» **PROBLEM TO SOLVE**
Please copy the whole passage below about a "life mystery" word for word, leaving out the entries that follow it.

» **TEXT SECTION**
Today I woke up with the phrase “life is a mystery” in my head. Not a mystery like the mystery fiction reviewed here, but in the sense that one never knows what life will bring. For good or bad and everything in between, life just is. Unpredictable, beyond our control (despite our efforts to control it) and without a neat plot and ending like the mystery fiction I love.
So I made a decision that I’d occasionally write about a “life mystery.” And for me, that means those mysterious connections or events one has if paying attention. Those little gifts that life brings when we are not investing our energy into our thought stories and instead paying attention and connecting to the world around us.
Today I decided to go to the Renegade Arts Festival in Seattle. I’ve been before but this is my first attempt at walking and standing so much since recovering from cancer.
On my first “loop” I stopped at Bobo Jewelry >> There were bracelets and necklaces and rings…but I NEVER look at rings. My knuckles are, in my opinion, too big. Ugly knuckles. But since I lost my hair to chemo, wearing earrings just makes my ears look huge and wearing a necklace draws attention to my chemo port.

» **DATA FOR REVIEW**
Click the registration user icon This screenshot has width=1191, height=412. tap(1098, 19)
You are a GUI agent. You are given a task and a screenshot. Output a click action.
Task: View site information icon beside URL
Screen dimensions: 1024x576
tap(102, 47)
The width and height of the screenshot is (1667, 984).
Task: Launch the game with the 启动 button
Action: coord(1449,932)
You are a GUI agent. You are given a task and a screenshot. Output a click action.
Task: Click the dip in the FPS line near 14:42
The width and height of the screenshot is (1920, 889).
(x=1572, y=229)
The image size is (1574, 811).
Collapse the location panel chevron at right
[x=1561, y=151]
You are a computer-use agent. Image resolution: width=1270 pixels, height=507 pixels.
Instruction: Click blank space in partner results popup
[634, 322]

» **ANSWER BOX**
Today I woke up with the phrase “life is a mystery” in my head. Not a mystery like the mystery fiction reviewed here, but in the sense that one never knows what life will bring. For good or bad and everything in between, life just is. Unpredictable, beyond our control (despite our efforts to control it) and without a neat plot and ending like the mystery fiction I love.
So I made a decision that I’d occasionally write about a “life mystery.” And for me, that means those mysterious connections or events one has if paying attention. Those little gifts that life brings when we are not investing our energy into our thought stories and instead paying attention and connecting to the world around us.
Today I decided to go to the Renegade Arts Festival in Seattle. I’ve been before but this is my first attempt at walking and standing so much since recovering from cancer.
On my first “loop” I stopped at Bobo Jewelry >> There were bracelets and necklaces and rings…but I NEVER look at rings. My knuckles are, in my opinion, too big. Ugly knuckles. But since I lost my hair to chemo, wearing earrings just makes my ears look huge and wearing a necklace draws attention to my chemo port.